Posted: Mar 15, 2014 12:17 pm
by zoon
We are biological robots, and like all living things we’ve evolved as if to maximise our inclusive fitness, that is, the number of our own genes in future generations.

Humans are also highly unusual in that we have evolved to cooperate tightly in effective groups while at the same time competing vigorously as individuals within the groups. Other organisms that have evolved to cooperate as very effective groups, such as eusocial insects or multicellular animals, have far less competition inside the groups (most of the individual co-operators like worker ants or somatic cells don’t breed).

Cooperation between human groups tends to be markedly different from competition within the groups. One separate group, such as a tribe or a nation state, can happily wipe out another group and take over their resources; competition between groups is often lethal. Within a functioning group, competition is still intense but doesn’t usually take the form of trying to remove competitors, because that would weaken or break up the group. Instead, we compete for status, to divert as high a proportion as possible of group resources towards self and family while being careful to keep the group effective. As everybody is doing the same, this often means settling for roughly equal status. It’s in this context of intense but limited intragroup competition that evolved emotions like pride, shame and remorse are relevant.

Humans’ unique form of cooperation is linked to Theory of Mind, our unique evolved ability to guess each other’s thoughts by automatically running offline simulations which assume (usually correctly) that the other person’s brain processes are much the same as one’s own. We are machinery, and these simulation processes are entirely physical and biological, but the result of using them is that we see each other as essentially non-mechanical, as centres of experience (when we simulate what they are sensing or feeling) and as having free will (because the simulations are in the end only guesses, they are very useful but often wrong).

Although science has shown that we are machinery, science is so far nowhere near being able to predict or control that machinery in detail. We are, in the end, machinery without free will, and in the end neuroscience may well enable us to predict and control each other in that way, with far more accuracy than is possible with Theory of Mind guesswork. But for the time being our fantastically complicated brains are for all practical purposes black boxes, and our only effective way of predicting each other is still the prescientific evolved trick of Theory of Mind, which is a series of only moderately accurate guesses. Scientifically, we haven’t got free will; for practical social purposes, we have.
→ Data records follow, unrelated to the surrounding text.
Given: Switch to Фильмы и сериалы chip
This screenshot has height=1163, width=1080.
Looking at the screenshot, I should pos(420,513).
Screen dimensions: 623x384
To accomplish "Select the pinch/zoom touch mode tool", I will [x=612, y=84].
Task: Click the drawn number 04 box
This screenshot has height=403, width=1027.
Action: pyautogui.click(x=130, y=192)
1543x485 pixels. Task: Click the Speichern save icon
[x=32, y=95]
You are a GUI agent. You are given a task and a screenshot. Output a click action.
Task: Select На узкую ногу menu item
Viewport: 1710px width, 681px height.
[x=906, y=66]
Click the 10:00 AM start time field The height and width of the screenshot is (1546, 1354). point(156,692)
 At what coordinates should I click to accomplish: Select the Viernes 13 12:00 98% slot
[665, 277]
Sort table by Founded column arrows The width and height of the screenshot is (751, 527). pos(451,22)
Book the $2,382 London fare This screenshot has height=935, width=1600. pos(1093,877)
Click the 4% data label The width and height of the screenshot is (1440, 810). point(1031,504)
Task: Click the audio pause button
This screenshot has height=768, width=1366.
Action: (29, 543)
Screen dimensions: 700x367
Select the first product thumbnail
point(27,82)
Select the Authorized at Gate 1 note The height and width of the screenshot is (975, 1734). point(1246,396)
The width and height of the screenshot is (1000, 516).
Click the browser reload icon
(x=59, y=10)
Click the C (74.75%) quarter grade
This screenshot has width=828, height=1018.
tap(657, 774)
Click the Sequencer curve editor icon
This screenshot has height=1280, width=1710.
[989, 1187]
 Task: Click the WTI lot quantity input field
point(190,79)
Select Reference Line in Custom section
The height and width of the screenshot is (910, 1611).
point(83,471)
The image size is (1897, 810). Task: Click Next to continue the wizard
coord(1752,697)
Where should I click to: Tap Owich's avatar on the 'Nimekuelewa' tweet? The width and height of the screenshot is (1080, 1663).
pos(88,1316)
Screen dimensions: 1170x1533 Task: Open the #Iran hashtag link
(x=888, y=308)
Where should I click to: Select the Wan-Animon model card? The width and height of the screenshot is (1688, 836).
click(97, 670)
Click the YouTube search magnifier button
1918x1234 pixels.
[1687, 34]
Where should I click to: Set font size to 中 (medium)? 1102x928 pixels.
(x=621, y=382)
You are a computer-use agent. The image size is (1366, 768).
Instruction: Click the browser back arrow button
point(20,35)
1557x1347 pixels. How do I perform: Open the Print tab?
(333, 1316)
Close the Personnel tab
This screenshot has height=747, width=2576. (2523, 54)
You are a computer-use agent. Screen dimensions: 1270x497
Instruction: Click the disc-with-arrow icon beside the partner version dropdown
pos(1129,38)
If, or when, neuroscience succeeds in understanding, predicting and controlling the machinery in our brains, social life is likely to change radically, free will could be lost for practical as well as theoretical purposes, and our social emotions may become redundant or be engineered out. For the time being, however, free will is still a useful practical assumption, and emotions such as pride, shame and remorse are still our most effective guide to managing the uniquely human combination of cooperation and competition within the group.